Details aside, however, Martin’s column is all about locked konseptsia, and he gives three examples: The 1967 War, the 1973 War and the present situation in the Gaza Strip. For each of these, he shows how locked orientation led to disastrous consequences (subsequent heroic efforts to overcome the resulting debacles not withstanding).

So, for example, concerning the events of mid-1967:

As Israel watched, the konseptsia, which said that another war any time soon was highly unlikely, collapsed, triggering a crisis in the government and near panic among the population. In the end it was only by means of a full-scale Israeli offensive against its neighbors that the situation was saved.

I strongly recommend you read the entire post. Martin van Creveld is one of the world’s most astute military historians and was a significant influence on John Boyd. Here are a couple of charts from Organic Design for Command and Control (all of Boyd’s briefings are available for free download from our Articles page)

and

This notion, of a “directed telescope,” by the way, is very deep and will repay a lot of pondering. I would go so far as to claim (Don Vandergriff — feel free to jump in here) that it is required for mission command to work. To see why this might be, recall that Boyd suggested substituting “Leadership and Appreciation” for “Command and Control,” and here’s his definition of “appreciation”:

Appreciation, as part of leadership, must provide assessment of what is being done in a clear unambiguous way. In this sense, appreciation must not interact nor interfere with system but must discern (not shape) the character/nature of what is being done or about to be done;

Organic Design 34

John Boyd knew Martin van Creveld and recommended his works highly. Perhaps his favorite was Fighting Power (1982) (Expensive, true, but in my view essential to understanding military conflict, including the events of the present day). 

What would Boyd say???

You will remember Colonel Mike Wyly, USMC, ret., from Robert Coram’s book.  I think Robert would agree with me that Mike was much more than an acolyte and was in many ways a peer of John’s.

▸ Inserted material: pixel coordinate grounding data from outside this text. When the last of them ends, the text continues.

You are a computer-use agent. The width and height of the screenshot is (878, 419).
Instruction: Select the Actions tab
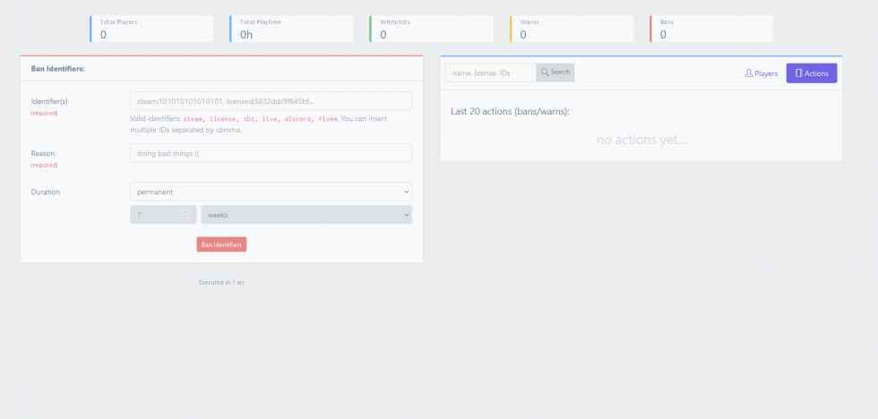[811, 73]
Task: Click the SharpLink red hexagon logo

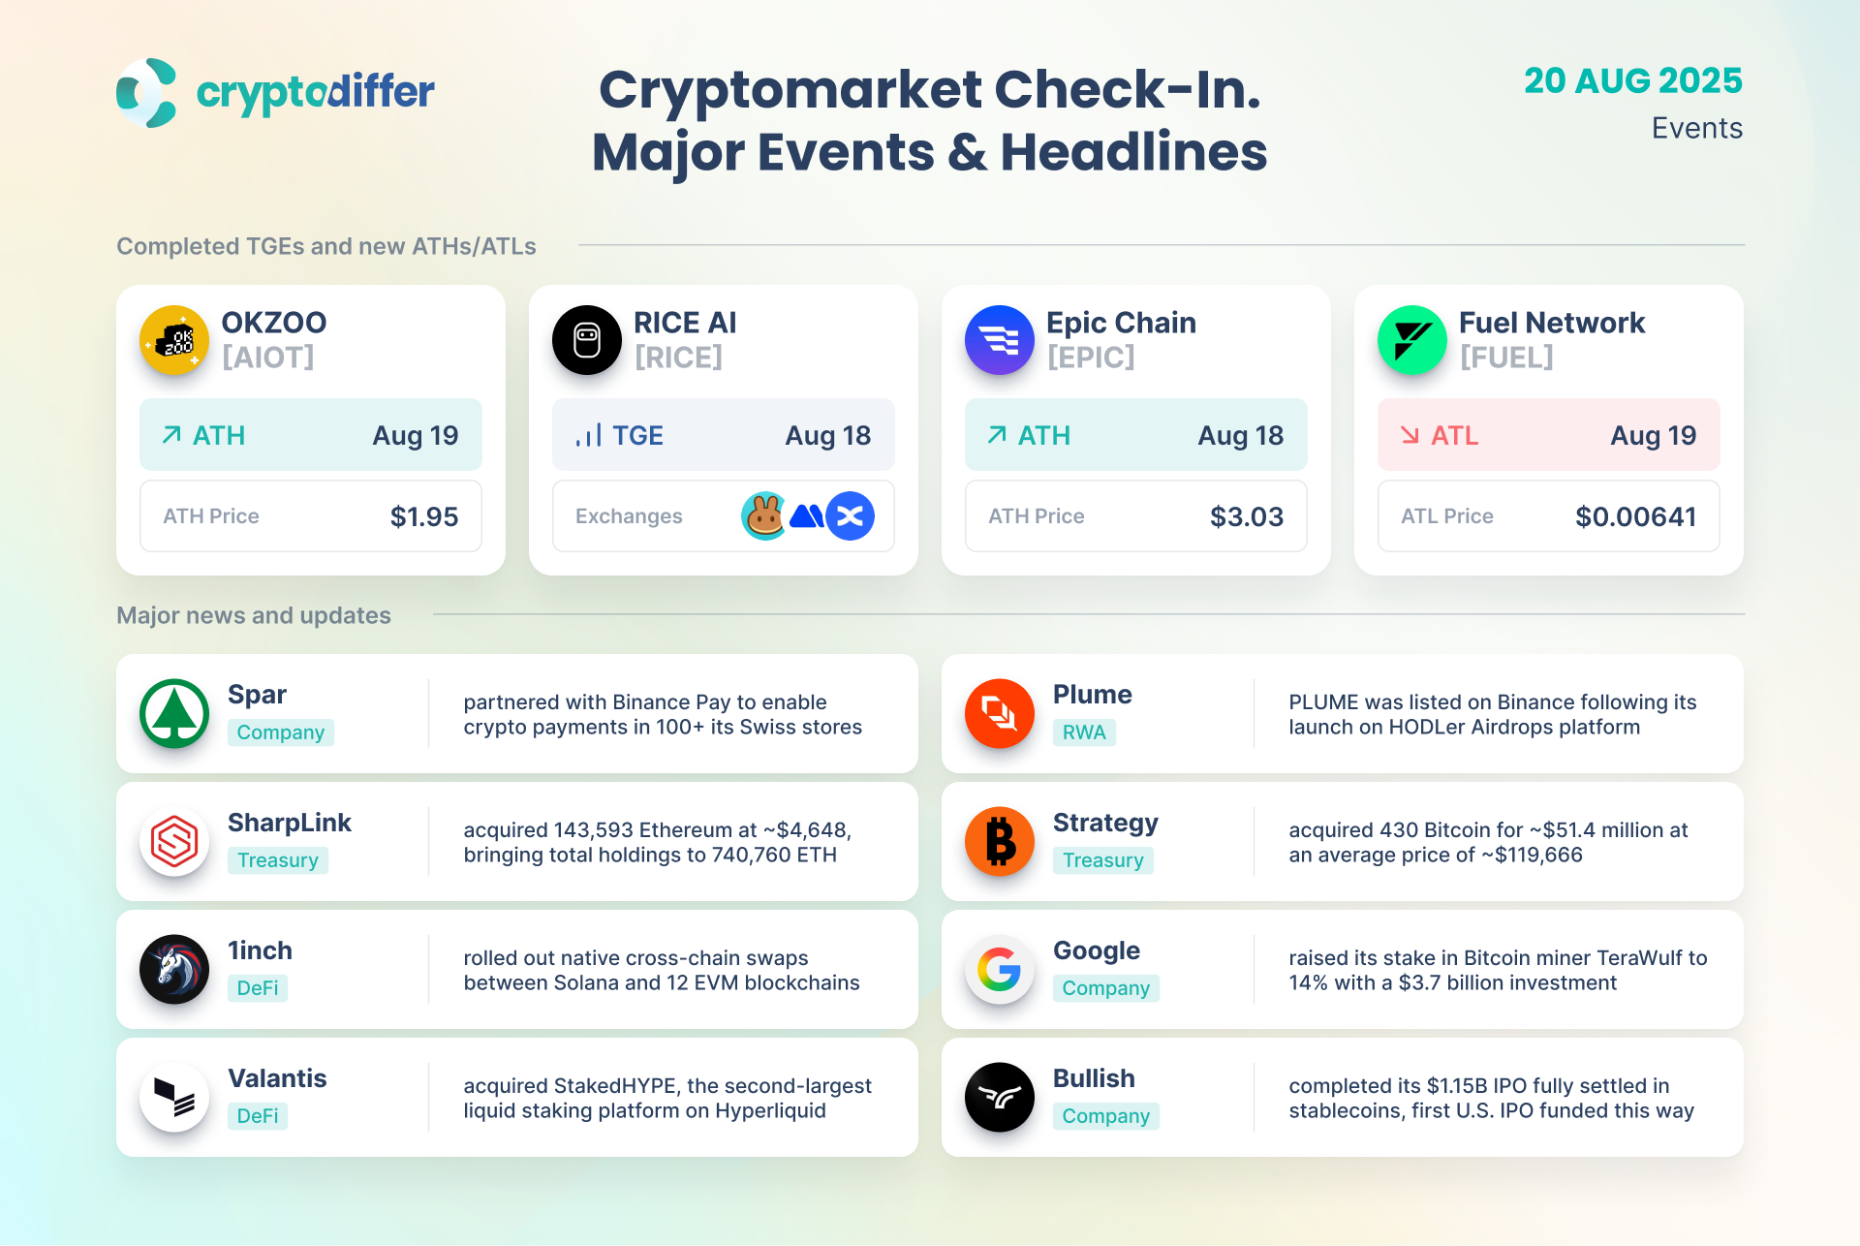Action: [174, 841]
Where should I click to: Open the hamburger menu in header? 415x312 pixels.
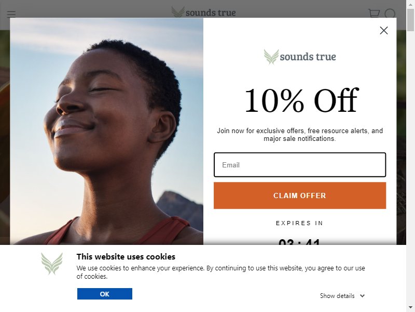11,14
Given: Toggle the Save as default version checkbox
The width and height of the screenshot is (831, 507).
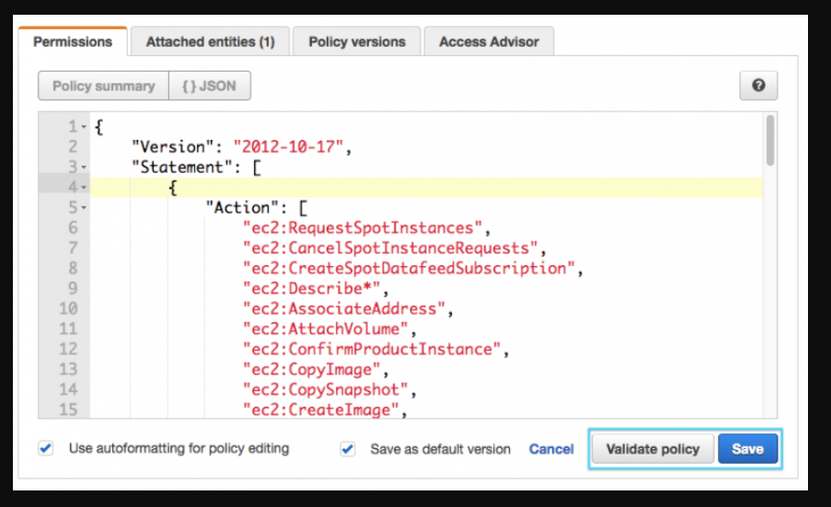Looking at the screenshot, I should (347, 449).
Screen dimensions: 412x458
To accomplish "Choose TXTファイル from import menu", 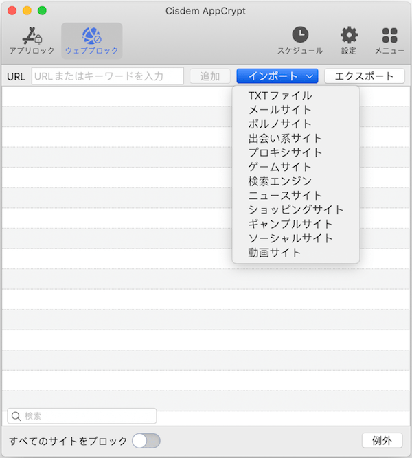I will (x=280, y=95).
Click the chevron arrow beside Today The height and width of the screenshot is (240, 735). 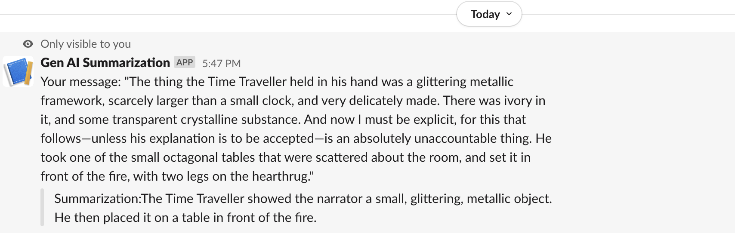(510, 14)
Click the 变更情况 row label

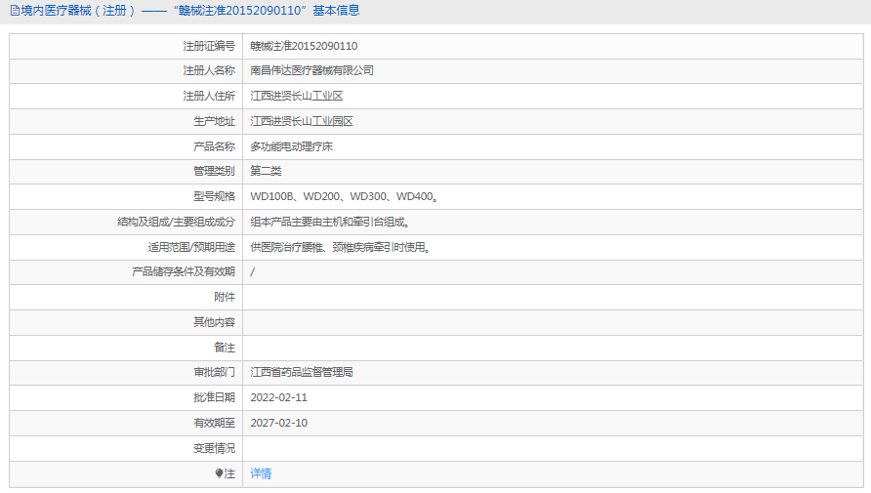[214, 448]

They were both, for example, colonels when they met. John had years of experience developing and teaching air-air tactics, and Mike had commanded infantry units in combat (Jim Webb, future Secretary of the Navy and U.S. Senator, was one of his platoon leaders).  John had spent a decade researching the basis for what became maneuver warfare, while Mike had written a masters thesis on a related topic and published extensively in the Marine Corps Gazette.

A few days ago, a mutual colleague asked Mike to comment on what Boyd would say about the situation in Israel and Gaza.  Here’s what he wrote:


For the record – here’s MY answer to the question:  “What would Boyd say?”

1. No difference: 

  • Speed – a prompt and speedy OODA when it comes to orienting yourself based on observations, making firm decisions, and turning your decisions into actions.
  • Pit your strengths against enemy weak points.
  • Make multiple thrusts at once into enemy vulnerabilities and into avenues of approach. 
  • Make it look like you are going to do one thing but do something else.
  • Maintain a solid focus of effort (i.e. Schwerpunkt).
  • Be bold.
  • Know when not to obey orders and take the action that will best exploit enemy vulnerabilities.

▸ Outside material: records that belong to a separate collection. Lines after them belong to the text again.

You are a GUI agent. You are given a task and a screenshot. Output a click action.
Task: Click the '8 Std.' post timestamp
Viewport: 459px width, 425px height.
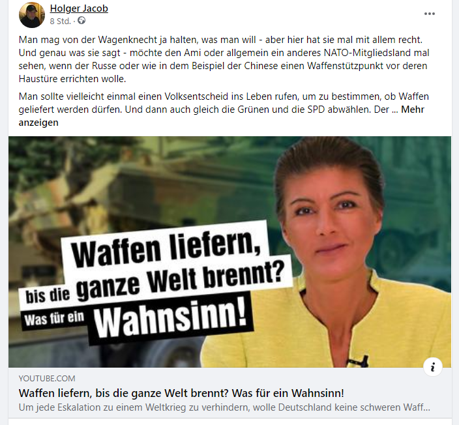[x=60, y=21]
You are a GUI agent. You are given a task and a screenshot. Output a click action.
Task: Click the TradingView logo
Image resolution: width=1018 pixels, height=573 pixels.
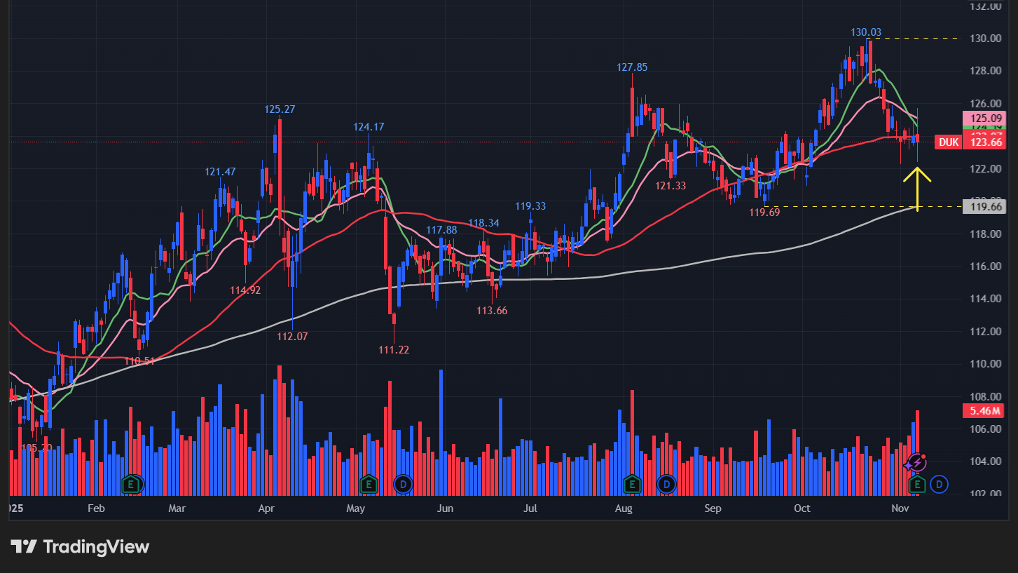click(80, 547)
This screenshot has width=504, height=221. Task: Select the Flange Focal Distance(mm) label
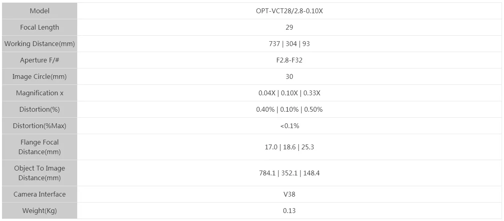40,147
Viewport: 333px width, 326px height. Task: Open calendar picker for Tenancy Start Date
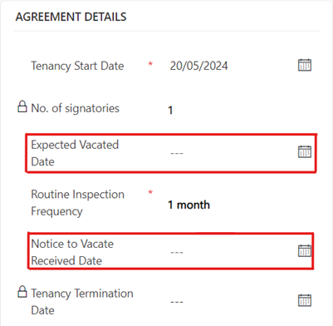click(305, 65)
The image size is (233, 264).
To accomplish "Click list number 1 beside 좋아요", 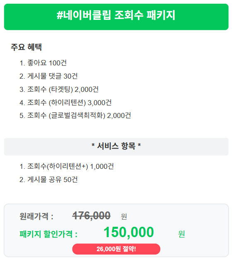I will tap(22, 63).

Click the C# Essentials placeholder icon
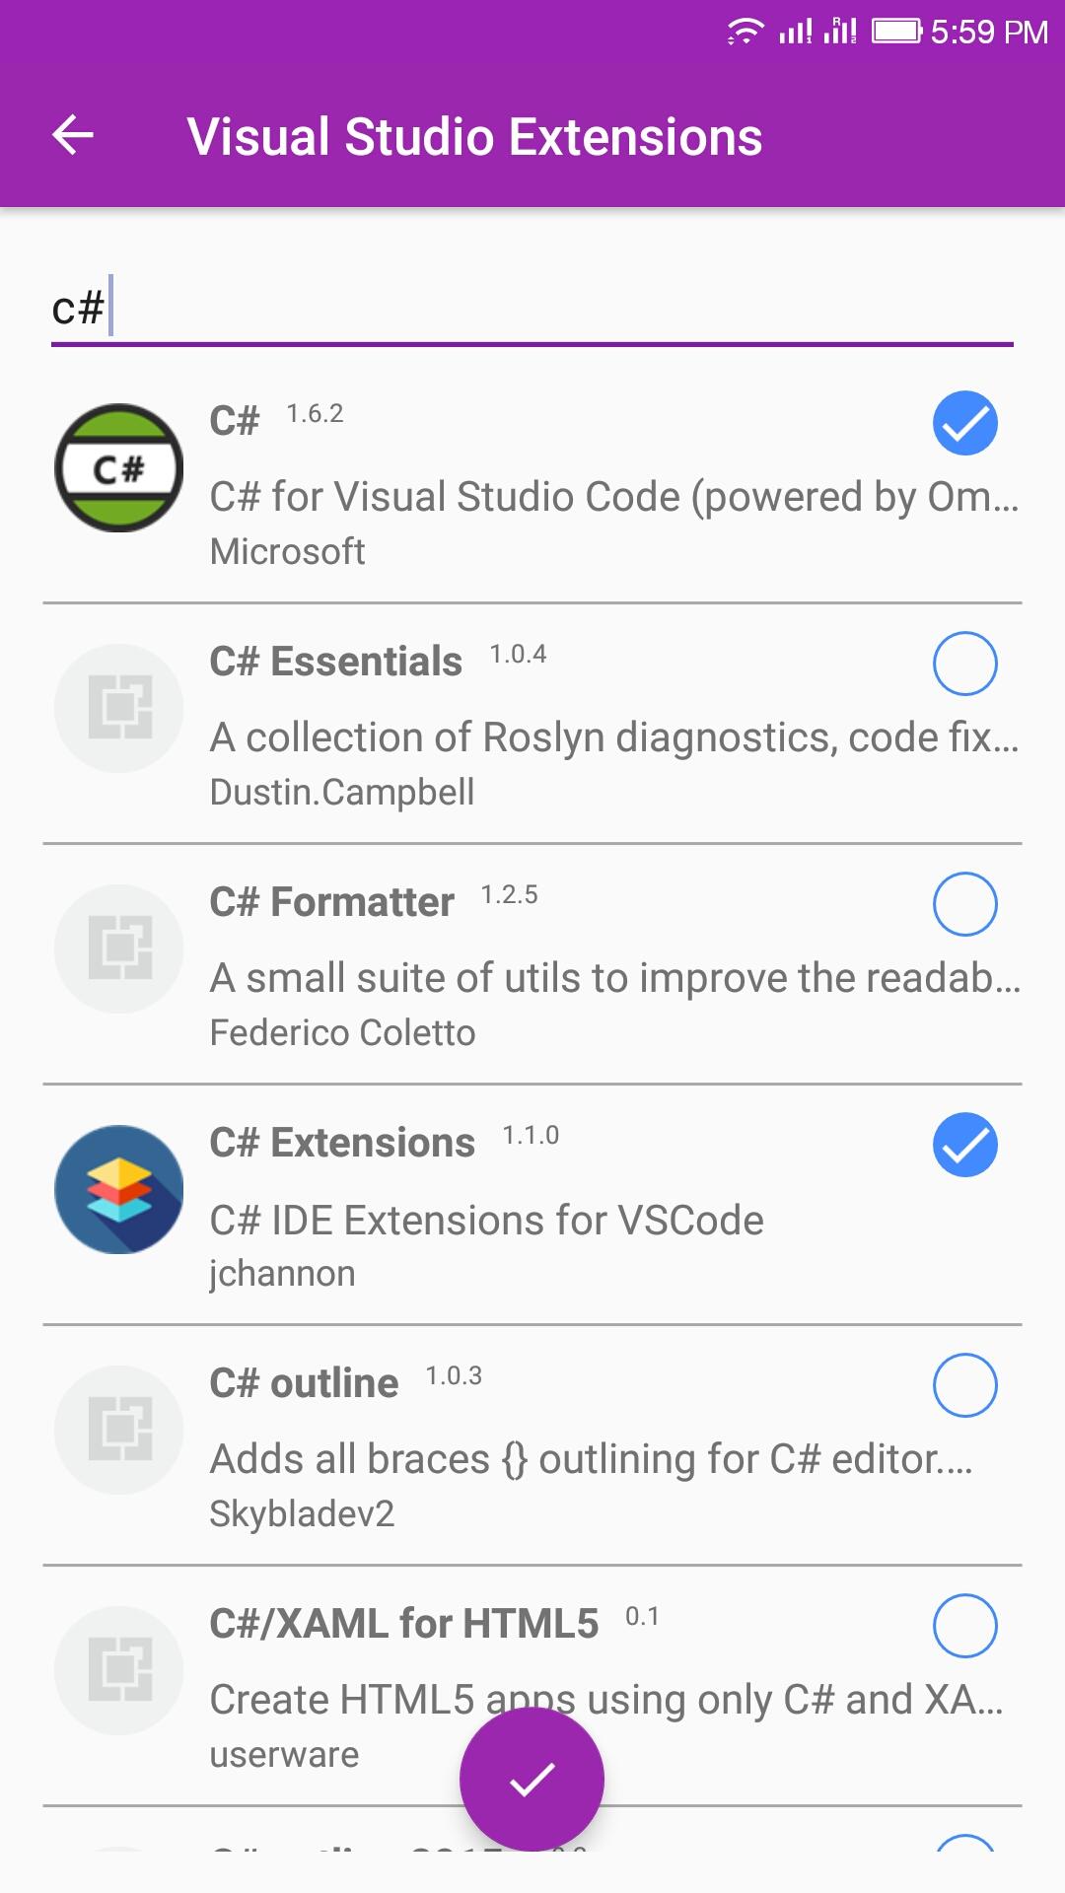[118, 708]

2. War is a “mind-game”, whether it’s heavy force against heavy, light vs. light, light vs.heavy, or heavy vs. light.

3. It’s not the size of the force that counts. It’s how you employ it. For instance, send me into the jungle to drive a big force that out-numbers me crazy. Or, give me a huge force to concentrate on my outnumbered enemy’s life-blood and I will wipe him out.

Boyd and I used to have these discussions, on and on. Boyd would give me an air-to-air scenario and I’d think it through and reply: “It’s the same on the ground…just terrain features instead of cloud cover, or mountains, etc.

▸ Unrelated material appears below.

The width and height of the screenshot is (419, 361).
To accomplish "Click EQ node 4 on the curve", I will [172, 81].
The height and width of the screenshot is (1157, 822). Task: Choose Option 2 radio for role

Then I’d pose to him a scenario I had experienced as a rifle company commander in Vietnam. He’d think of a similar situation air-to-air.

In other words, have a fast OODA, moral resolve, and due caution when caution is called for.

I miss him. And the long talks we’d have. Often when the phone would ring in the night and wake me up to that machine-gun voice: “Hey, Mike, I’ve been thinking …


How the Narcotic of Defense Spending Undermines a Sensible Grand Strategy

A new post by Chuck Spinney on his Blaster blog.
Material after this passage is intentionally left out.